Уже несколько дней подряд Лелька выходила с Максимычем гулять. Старуха, загодя готовившаяся к масленой неделе, озабоченно загибала пальцы, перечисляя все необходимое для блинов, и велела мужу походить и прицениться. Девочка больше не просила купить папу, и он успокоился.
Все испортила Матрена: завязывая Лельке платок под капор, напутствовала:
— Зараз купишь себе на базаре батьку, если у деда денег хватит, — и сама же первая засмеялась, вернее, первая и единственная.
Девочка помотала головой и уверенно ответила:
— Не хочу батьку.
— Как «не хочу»? — удивилась мамынька. — То каждый день донимала: купи да купи, а то: «не хочу».
— Не хочу батьку, я папу хочу.
— Иди, — махнула прабабка рукой. — Я ж тебе сказала: проси у матки, она тебе враз мазурика какого приведет.
— Максимыч, я не хочу мазурика, — тихонько жаловалась девочка.
— Ты на ветру не говори, а то опять болеть будешь, — беспокоился старик, но не о ветре, а о жене: на кой, Мать Честная, было растараканивать девку?!
Если бы знал он, что Матрена перестала улыбаться еще прежде, чем за ними закрылась дверь, а вернувшись в комнату, страстно помолилась за сироту, младенца Ольгу, может, и не досадовал бы так.
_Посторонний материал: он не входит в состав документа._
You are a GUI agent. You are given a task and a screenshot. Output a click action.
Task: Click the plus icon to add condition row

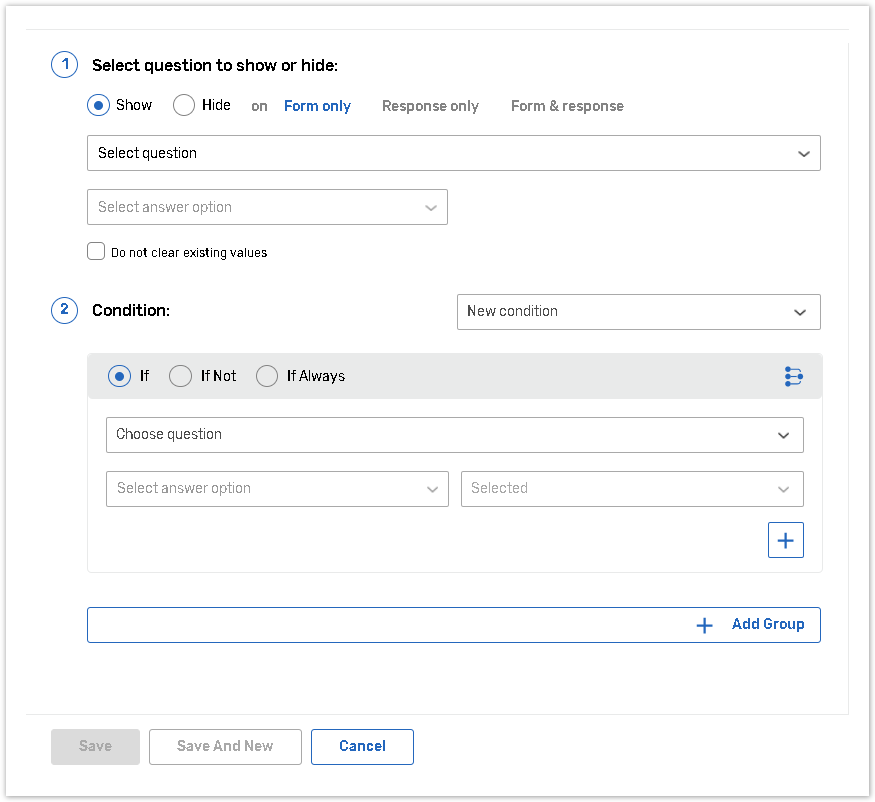coord(785,540)
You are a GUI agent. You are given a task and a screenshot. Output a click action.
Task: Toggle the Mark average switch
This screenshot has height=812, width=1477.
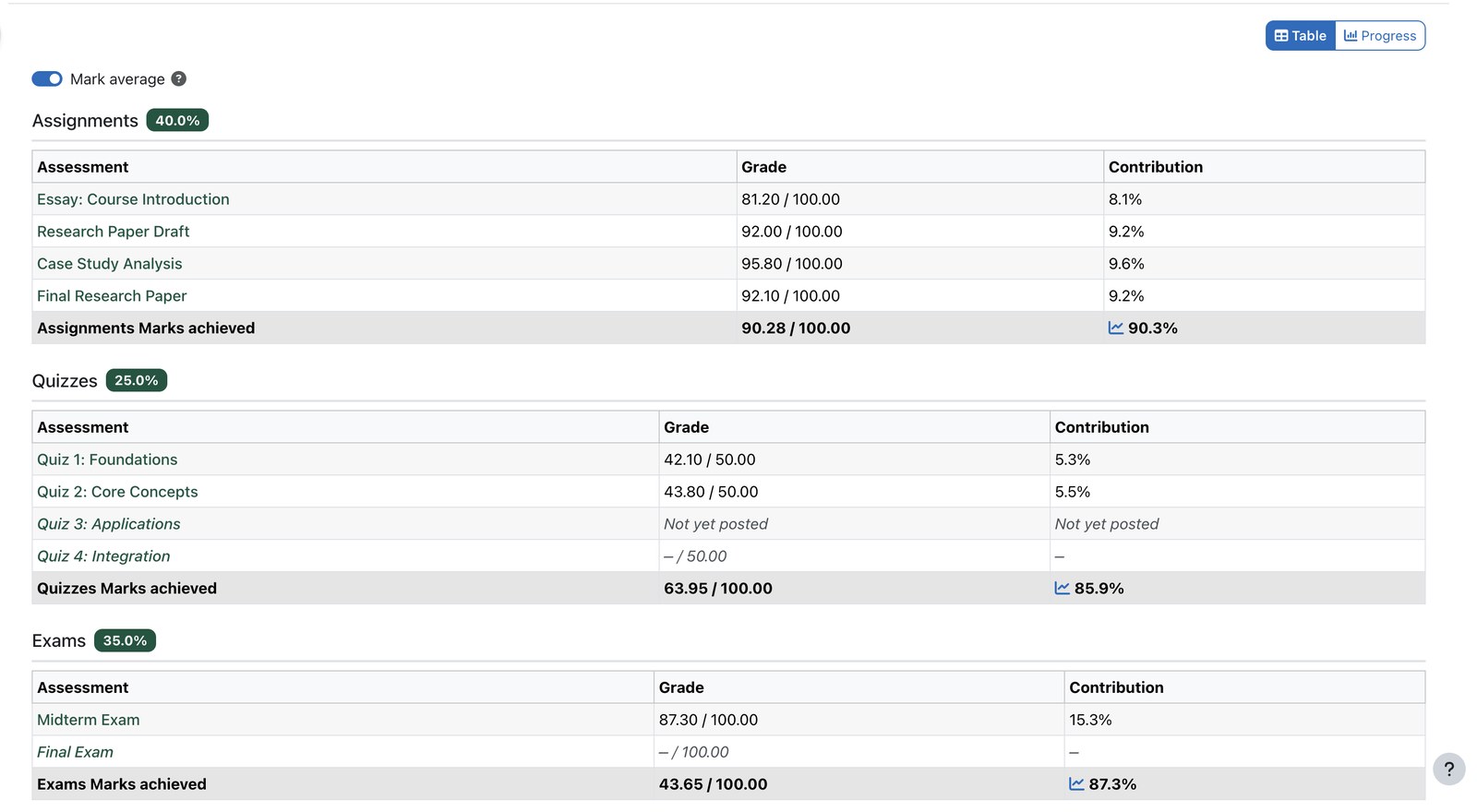click(x=47, y=79)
Да ведь слово не воробей…
А и ладно, подумал внезапно, вот увидит сама, что папу-то не укупишь.
Стекла в трамвае немного подтаяли. Девочка сидела на коленках у старика и думала о том же — ведь мысль передается, хоть может принимать разные направления. Она пыталась представить себе длинные деревянные прилавки с игрушками, кофтами, варежками, только вместо продавцов стояли незнакомые папы, среди которых должен был находиться тот, из ее сна.
Во сне он стоял на кухне у буфета — высокий, в сером костюме, и выглядел куда нарядней, чем продавец из магазина на первом этаже, который огромными ножницами ровно-ровно отрезает куски от толстых рулетов с материалами. Он стоял у буфета, немного наклонив голову, и смотрел прямо на нее, а на Лелькин вопрос: «Ты кто?» ответил: «Твой папа».
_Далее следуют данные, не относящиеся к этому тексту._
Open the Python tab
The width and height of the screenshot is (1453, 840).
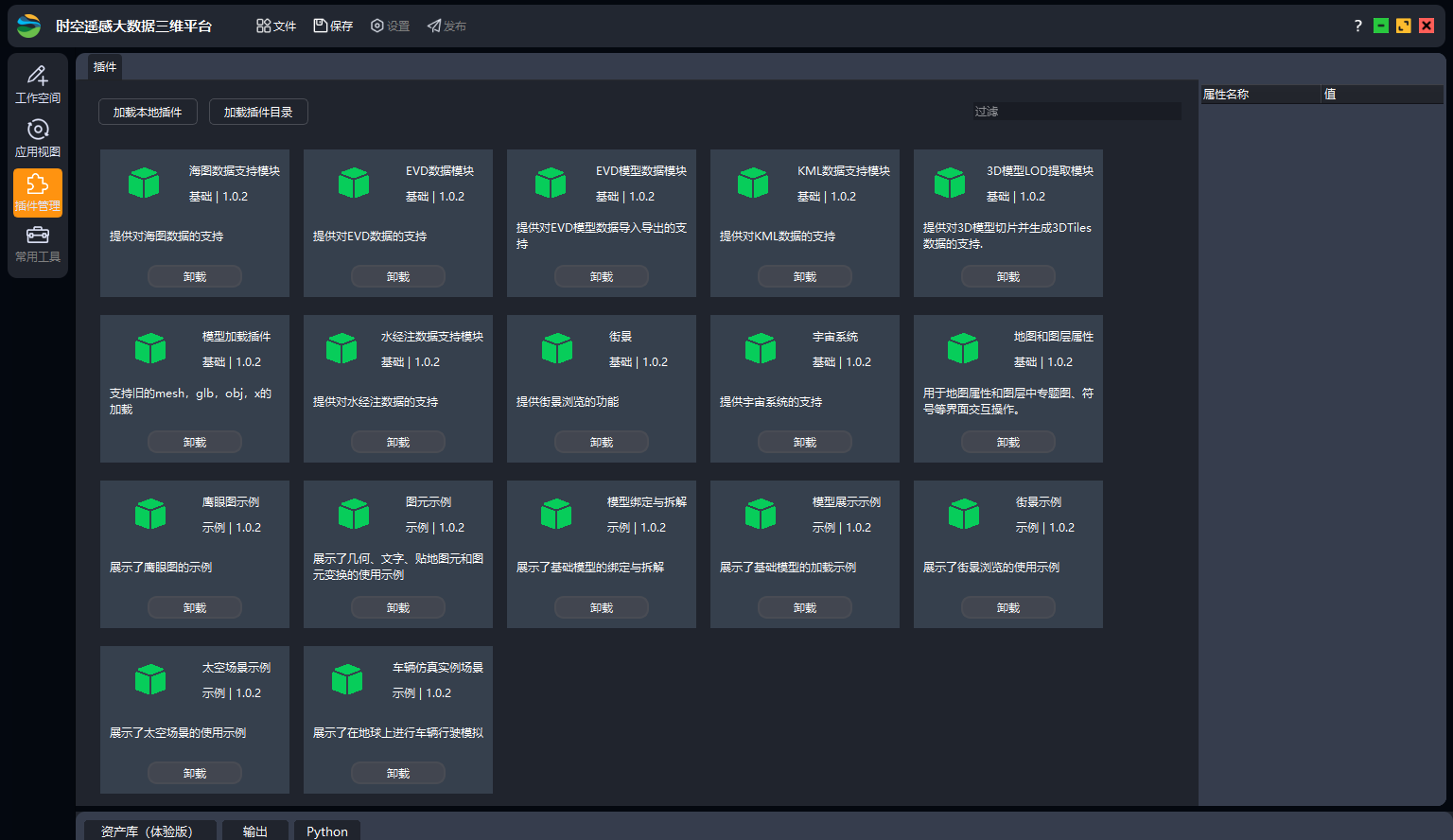pos(326,831)
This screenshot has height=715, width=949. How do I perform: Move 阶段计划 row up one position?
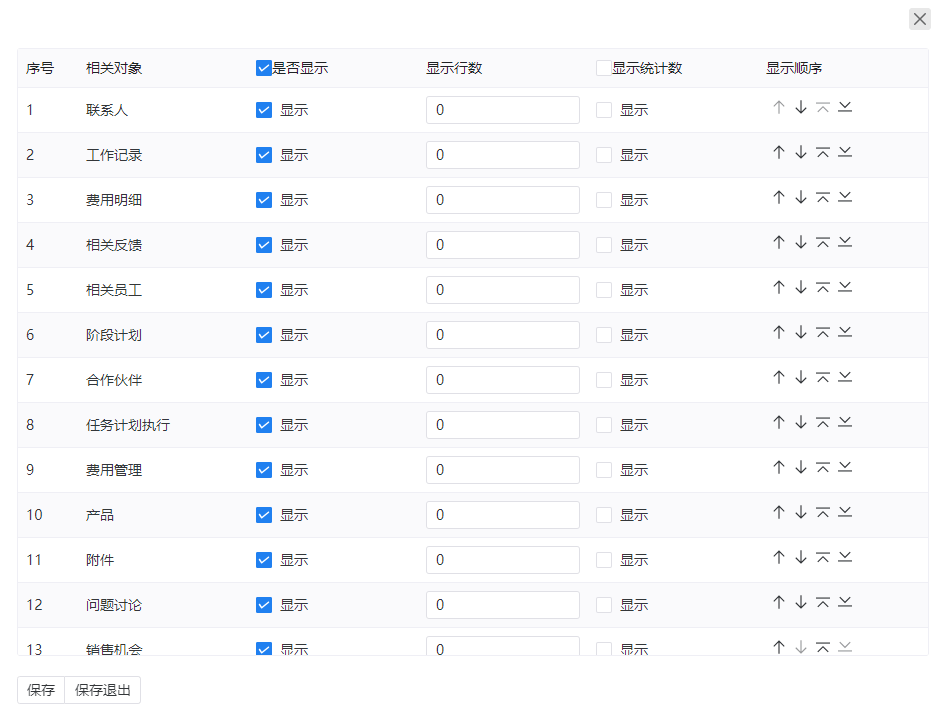(779, 332)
Он стоял спиной к окну, солнце было яркое, и серый костюм казался почти черным. Человек вытащил из кармана конфету и протянул Лельке. Она взяла. На картинке белый медведь стоял посреди льдины, прямо над буквами: «Мишка на севере». Тот улыбнулся: «Ешь!», однако сразу развернуть и съесть было жалко. Лелька очень хотела о чем-то спросить, но не могла вспомнить, о чем, а он молчал, только улыбался. Она несколько раз зажмуривалась и вновь открывала глаза, и каждый раз он протягивал ей конфету, улыбаясь, как в первый раз, и конфета была одна, хоть она то закрывала, то открывала глаза, но ничего не менялось: серый костюм, папа, улыбка, конфета.
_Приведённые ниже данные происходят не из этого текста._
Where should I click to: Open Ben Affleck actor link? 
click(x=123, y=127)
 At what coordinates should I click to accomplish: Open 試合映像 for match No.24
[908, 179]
То ли сон был необычайно четким, озаренный солнцем и озвученный непривычным словом, то ли властно заявила о себе семейная традиция, но ребенок был не на шутку растревожен видением. Тогда-то и начались муки Максимыча перед уходом на базар, и даже сейчас он был так рассеян, что проехал нужную остановку. Пришлось выйти на следующей и пройти сквозь рыбный павильон. Старик не собирался там задерживаться, но Лелька восхищенно замерла: «Смотри, картина!»